**Stored data**:
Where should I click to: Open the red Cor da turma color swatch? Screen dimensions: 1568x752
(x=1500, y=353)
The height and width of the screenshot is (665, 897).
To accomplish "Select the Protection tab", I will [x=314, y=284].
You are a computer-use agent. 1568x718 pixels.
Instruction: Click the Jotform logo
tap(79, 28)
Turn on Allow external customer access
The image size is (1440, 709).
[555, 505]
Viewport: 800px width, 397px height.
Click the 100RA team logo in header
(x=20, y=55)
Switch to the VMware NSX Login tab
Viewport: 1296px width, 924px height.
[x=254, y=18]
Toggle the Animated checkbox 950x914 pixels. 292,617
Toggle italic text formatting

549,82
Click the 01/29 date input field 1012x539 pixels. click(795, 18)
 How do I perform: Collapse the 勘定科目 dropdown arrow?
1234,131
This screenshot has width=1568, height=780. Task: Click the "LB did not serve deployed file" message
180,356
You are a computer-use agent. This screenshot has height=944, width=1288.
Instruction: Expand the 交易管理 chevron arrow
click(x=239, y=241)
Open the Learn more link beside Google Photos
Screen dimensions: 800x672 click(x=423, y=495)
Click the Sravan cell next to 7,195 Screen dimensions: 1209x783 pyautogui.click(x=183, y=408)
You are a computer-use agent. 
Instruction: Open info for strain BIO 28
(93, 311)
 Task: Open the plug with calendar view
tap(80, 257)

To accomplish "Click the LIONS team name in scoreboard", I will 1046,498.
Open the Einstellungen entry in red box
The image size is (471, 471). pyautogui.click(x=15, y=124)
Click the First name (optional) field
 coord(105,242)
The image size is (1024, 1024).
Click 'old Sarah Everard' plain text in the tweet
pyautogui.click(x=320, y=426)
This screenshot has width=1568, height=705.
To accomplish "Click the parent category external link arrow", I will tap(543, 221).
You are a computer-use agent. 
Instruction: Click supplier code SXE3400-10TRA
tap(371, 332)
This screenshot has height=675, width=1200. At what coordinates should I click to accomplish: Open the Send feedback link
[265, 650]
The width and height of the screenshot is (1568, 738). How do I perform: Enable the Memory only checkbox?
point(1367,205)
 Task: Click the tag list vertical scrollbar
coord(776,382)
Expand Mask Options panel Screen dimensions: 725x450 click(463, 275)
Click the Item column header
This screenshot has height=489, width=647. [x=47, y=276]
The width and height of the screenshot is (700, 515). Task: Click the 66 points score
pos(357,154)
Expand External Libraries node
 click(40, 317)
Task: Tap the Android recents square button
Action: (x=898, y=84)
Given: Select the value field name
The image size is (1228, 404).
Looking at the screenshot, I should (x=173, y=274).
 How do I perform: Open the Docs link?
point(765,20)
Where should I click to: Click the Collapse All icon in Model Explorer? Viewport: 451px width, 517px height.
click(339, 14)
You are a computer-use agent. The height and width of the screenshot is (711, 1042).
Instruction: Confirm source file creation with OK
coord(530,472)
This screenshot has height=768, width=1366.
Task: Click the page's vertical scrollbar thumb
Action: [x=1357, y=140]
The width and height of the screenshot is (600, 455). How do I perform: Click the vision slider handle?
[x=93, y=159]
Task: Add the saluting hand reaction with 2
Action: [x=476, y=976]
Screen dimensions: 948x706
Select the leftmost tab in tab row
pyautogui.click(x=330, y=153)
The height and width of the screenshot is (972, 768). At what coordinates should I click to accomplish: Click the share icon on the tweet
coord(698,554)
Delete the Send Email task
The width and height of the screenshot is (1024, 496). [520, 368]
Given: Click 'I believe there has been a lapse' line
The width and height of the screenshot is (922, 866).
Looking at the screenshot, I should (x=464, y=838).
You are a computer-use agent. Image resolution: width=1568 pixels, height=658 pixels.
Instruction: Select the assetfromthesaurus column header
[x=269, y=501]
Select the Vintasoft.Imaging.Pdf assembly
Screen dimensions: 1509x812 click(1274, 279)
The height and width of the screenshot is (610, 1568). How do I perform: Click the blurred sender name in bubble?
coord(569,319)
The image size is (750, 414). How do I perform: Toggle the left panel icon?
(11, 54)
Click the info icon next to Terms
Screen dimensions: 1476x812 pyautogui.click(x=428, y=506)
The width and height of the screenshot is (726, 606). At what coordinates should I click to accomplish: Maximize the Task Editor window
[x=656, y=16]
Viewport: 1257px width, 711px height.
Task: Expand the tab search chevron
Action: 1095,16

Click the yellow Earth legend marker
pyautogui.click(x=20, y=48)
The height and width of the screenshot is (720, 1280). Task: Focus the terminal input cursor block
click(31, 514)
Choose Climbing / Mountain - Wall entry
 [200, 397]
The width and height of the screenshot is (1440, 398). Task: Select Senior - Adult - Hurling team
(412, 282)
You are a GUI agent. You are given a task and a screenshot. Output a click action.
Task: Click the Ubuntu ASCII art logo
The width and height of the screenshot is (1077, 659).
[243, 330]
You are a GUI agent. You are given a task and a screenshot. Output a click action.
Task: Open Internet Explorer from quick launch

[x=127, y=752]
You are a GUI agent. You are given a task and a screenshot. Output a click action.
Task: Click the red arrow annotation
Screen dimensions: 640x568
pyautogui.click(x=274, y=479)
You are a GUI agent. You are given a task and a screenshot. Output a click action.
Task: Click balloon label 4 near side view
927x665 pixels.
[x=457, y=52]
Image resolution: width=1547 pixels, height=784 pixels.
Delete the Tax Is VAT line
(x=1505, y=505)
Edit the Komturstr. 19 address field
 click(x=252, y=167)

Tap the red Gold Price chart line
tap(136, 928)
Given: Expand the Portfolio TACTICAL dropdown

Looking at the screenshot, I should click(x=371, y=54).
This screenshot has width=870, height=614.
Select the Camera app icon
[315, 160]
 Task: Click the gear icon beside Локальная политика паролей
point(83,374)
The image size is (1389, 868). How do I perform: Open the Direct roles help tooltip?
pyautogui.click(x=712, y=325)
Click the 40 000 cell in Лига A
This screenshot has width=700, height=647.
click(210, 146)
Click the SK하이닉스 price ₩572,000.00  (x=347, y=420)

**Aim of the task**: Exactly the lines from the one containing "927x665 pixels." through the final line of the records above are needed, copied word for word.

**Answer to this problem**:
927x665 pixels.
[x=457, y=52]
Image resolution: width=1547 pixels, height=784 pixels.
Delete the Tax Is VAT line
(x=1505, y=505)
Edit the Komturstr. 19 address field
 click(x=252, y=167)

Tap the red Gold Price chart line
tap(136, 928)
Given: Expand the Portfolio TACTICAL dropdown

Looking at the screenshot, I should click(x=371, y=54).
This screenshot has width=870, height=614.
Select the Camera app icon
[315, 160]
 Task: Click the gear icon beside Локальная политика паролей
point(83,374)
The image size is (1389, 868). How do I perform: Open the Direct roles help tooltip?
pyautogui.click(x=712, y=325)
Click the 40 000 cell in Лига A
This screenshot has width=700, height=647.
click(210, 146)
Click the SK하이닉스 price ₩572,000.00  (x=347, y=420)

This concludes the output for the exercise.